**ASSIGNMENT:** Top to bottom, give the entries again exactly as written.

---------------

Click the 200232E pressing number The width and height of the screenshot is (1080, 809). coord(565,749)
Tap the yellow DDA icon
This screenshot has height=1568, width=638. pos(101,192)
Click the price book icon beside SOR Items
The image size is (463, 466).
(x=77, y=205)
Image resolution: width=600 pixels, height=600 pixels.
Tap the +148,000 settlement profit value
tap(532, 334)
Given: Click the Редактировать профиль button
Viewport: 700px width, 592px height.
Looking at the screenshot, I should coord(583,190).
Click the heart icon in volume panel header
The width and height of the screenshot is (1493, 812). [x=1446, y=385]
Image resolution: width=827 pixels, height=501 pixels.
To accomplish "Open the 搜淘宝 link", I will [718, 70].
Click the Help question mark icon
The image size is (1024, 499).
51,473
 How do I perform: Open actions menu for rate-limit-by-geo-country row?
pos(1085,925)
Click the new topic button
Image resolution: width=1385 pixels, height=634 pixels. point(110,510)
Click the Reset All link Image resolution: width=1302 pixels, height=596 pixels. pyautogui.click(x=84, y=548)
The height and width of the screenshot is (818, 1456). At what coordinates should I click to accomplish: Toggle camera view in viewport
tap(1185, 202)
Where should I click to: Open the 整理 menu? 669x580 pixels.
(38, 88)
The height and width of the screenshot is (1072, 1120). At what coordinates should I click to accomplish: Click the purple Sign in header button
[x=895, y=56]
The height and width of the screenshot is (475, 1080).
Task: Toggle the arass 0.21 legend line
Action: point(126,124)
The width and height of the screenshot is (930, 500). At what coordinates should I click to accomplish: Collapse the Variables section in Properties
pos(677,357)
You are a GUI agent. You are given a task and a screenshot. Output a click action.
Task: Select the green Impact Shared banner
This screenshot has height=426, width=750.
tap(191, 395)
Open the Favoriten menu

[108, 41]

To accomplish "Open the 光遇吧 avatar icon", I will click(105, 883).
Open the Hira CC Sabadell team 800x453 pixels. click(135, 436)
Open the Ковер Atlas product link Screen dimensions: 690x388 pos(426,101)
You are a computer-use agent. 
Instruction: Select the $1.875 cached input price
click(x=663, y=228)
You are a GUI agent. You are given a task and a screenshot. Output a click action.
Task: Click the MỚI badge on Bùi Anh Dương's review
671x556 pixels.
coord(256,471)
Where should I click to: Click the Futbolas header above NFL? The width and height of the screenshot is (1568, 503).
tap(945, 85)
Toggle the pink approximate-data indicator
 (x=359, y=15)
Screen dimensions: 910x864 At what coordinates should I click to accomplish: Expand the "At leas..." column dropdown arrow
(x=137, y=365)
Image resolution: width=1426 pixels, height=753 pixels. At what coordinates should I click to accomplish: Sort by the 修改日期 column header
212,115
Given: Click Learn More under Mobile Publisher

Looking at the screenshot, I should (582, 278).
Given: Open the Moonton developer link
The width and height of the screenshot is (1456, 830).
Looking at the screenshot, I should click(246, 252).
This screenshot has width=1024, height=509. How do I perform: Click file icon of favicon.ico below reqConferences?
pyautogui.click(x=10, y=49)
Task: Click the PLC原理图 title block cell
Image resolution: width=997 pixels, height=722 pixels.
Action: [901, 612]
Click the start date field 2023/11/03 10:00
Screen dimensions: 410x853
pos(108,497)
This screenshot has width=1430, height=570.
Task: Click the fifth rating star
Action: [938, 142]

---------------

**EXERCISE RESULT:**
Click the 200232E pressing number The width and height of the screenshot is (1080, 809). coord(565,749)
Tap the yellow DDA icon
This screenshot has height=1568, width=638. pos(101,192)
Click the price book icon beside SOR Items
The image size is (463, 466).
(x=77, y=205)
Image resolution: width=600 pixels, height=600 pixels.
Tap the +148,000 settlement profit value
tap(532, 334)
Given: Click the Редактировать профиль button
Viewport: 700px width, 592px height.
Looking at the screenshot, I should coord(583,190).
Click the heart icon in volume panel header
The width and height of the screenshot is (1493, 812). [x=1446, y=385]
Image resolution: width=827 pixels, height=501 pixels.
To accomplish "Open the 搜淘宝 link", I will [718, 70].
Click the Help question mark icon
The image size is (1024, 499).
51,473
 How do I perform: Open actions menu for rate-limit-by-geo-country row?
pos(1085,925)
Click the new topic button
Image resolution: width=1385 pixels, height=634 pixels. point(110,510)
Click the Reset All link Image resolution: width=1302 pixels, height=596 pixels. pyautogui.click(x=84, y=548)
The height and width of the screenshot is (818, 1456). At what coordinates should I click to accomplish: Toggle camera view in viewport
tap(1185, 202)
Where should I click to: Open the 整理 menu? 669x580 pixels.
(38, 88)
The height and width of the screenshot is (1072, 1120). At what coordinates should I click to accomplish: Click the purple Sign in header button
[x=895, y=56]
The height and width of the screenshot is (475, 1080).
Task: Toggle the arass 0.21 legend line
Action: point(126,124)
The width and height of the screenshot is (930, 500). At what coordinates should I click to accomplish: Collapse the Variables section in Properties
pos(677,357)
You are a GUI agent. You are given a task and a screenshot. Output a click action.
Task: Select the green Impact Shared banner
This screenshot has height=426, width=750.
tap(191, 395)
Open the Favoriten menu

[108, 41]

To accomplish "Open the 光遇吧 avatar icon", I will click(105, 883).
Open the Hira CC Sabadell team 800x453 pixels. click(135, 436)
Open the Ковер Atlas product link Screen dimensions: 690x388 pos(426,101)
You are a computer-use agent. 
Instruction: Select the $1.875 cached input price
click(x=663, y=228)
You are a GUI agent. You are given a task and a screenshot. Output a click action.
Task: Click the MỚI badge on Bùi Anh Dương's review
671x556 pixels.
coord(256,471)
Where should I click to: Click the Futbolas header above NFL? The width and height of the screenshot is (1568, 503).
tap(945, 85)
Toggle the pink approximate-data indicator
 (x=359, y=15)
Screen dimensions: 910x864 At what coordinates should I click to accomplish: Expand the "At leas..." column dropdown arrow
(x=137, y=365)
Image resolution: width=1426 pixels, height=753 pixels. At what coordinates should I click to accomplish: Sort by the 修改日期 column header
212,115
Given: Click Learn More under Mobile Publisher

Looking at the screenshot, I should (582, 278).
Given: Open the Moonton developer link
The width and height of the screenshot is (1456, 830).
Looking at the screenshot, I should click(246, 252).
This screenshot has width=1024, height=509. How do I perform: Click file icon of favicon.ico below reqConferences?
pyautogui.click(x=10, y=49)
Task: Click the PLC原理图 title block cell
Image resolution: width=997 pixels, height=722 pixels.
Action: [901, 612]
Click the start date field 2023/11/03 10:00
Screen dimensions: 410x853
pos(108,497)
This screenshot has width=1430, height=570.
Task: Click the fifth rating star
Action: [938, 142]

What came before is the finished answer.